Stored data:
+++

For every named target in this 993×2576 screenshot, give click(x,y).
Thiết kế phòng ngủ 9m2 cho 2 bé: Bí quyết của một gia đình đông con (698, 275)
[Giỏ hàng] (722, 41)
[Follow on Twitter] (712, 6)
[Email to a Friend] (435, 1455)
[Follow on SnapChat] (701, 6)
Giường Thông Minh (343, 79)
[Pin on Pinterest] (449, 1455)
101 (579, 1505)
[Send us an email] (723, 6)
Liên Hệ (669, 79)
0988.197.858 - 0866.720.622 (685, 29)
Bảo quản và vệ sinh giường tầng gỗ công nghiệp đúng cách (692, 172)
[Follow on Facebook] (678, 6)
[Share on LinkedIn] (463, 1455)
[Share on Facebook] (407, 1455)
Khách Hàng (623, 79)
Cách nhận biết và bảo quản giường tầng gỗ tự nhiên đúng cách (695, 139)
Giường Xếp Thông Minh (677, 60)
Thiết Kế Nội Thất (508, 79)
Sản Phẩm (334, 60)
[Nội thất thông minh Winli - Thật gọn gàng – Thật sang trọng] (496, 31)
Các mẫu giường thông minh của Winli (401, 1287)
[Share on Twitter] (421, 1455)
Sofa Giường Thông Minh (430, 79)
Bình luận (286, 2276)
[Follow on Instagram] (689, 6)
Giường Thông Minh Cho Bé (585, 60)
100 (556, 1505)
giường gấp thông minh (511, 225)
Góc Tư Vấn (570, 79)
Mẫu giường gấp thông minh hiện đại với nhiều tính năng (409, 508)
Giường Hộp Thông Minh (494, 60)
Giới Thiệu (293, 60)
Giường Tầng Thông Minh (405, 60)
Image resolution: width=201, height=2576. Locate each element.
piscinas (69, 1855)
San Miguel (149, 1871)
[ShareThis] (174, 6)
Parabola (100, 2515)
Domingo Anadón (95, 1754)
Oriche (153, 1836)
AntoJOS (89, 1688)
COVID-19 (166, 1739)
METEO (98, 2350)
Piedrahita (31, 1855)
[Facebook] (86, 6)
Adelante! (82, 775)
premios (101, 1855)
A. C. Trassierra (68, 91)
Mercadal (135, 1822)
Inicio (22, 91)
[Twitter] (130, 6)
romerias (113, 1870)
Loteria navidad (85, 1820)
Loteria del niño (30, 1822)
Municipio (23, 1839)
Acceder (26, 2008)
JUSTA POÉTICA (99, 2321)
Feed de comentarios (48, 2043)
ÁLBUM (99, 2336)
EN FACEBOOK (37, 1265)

+++

• _Exercise goal_
An exact copy of every record above is required.

• _Solution_
For every named target in this 993×2576 screenshot, give click(x,y).
Thiết kế phòng ngủ 9m2 cho 2 bé: Bí quyết của một gia đình đông con (698, 275)
[Giỏ hàng] (722, 41)
[Follow on Twitter] (712, 6)
[Email to a Friend] (435, 1455)
[Follow on SnapChat] (701, 6)
Giường Thông Minh (343, 79)
[Pin on Pinterest] (449, 1455)
101 (579, 1505)
[Send us an email] (723, 6)
Liên Hệ (669, 79)
0988.197.858 - 0866.720.622 (685, 29)
Bảo quản và vệ sinh giường tầng gỗ công nghiệp đúng cách (692, 172)
[Follow on Facebook] (678, 6)
[Share on LinkedIn] (463, 1455)
[Share on Facebook] (407, 1455)
Khách Hàng (623, 79)
Cách nhận biết và bảo quản giường tầng gỗ tự nhiên đúng cách (695, 139)
Giường Xếp Thông Minh (677, 60)
Thiết Kế Nội Thất (508, 79)
Sản Phẩm (334, 60)
[Nội thất thông minh Winli - Thật gọn gàng – Thật sang trọng] (496, 31)
Các mẫu giường thông minh của Winli (401, 1287)
[Share on Twitter] (421, 1455)
Sofa Giường Thông Minh (430, 79)
Bình luận (286, 2276)
[Follow on Instagram] (689, 6)
Giường Thông Minh Cho Bé (585, 60)
100 (556, 1505)
giường gấp thông minh (511, 225)
Góc Tư Vấn (570, 79)
Mẫu giường gấp thông minh hiện đại với nhiều tính năng (409, 508)
Giường Hộp Thông Minh (494, 60)
Giới Thiệu (293, 60)
Giường Tầng Thông Minh (405, 60)
Image resolution: width=201, height=2576. Locate each element.
piscinas (69, 1855)
San Miguel (149, 1871)
[ShareThis] (174, 6)
Parabola (100, 2515)
Domingo Anadón (95, 1754)
Oriche (153, 1836)
AntoJOS (89, 1688)
COVID-19 (166, 1739)
METEO (98, 2350)
Piedrahita (31, 1855)
[Facebook] (86, 6)
Adelante! (82, 775)
premios (101, 1855)
A. C. Trassierra (68, 91)
Mercadal (135, 1822)
Inicio (22, 91)
[Twitter] (130, 6)
romerias (113, 1870)
Loteria navidad (85, 1820)
Loteria del niño (30, 1822)
Municipio (23, 1839)
Acceder (26, 2008)
JUSTA POÉTICA (99, 2321)
Feed de comentarios (48, 2043)
ÁLBUM (99, 2336)
EN FACEBOOK (37, 1265)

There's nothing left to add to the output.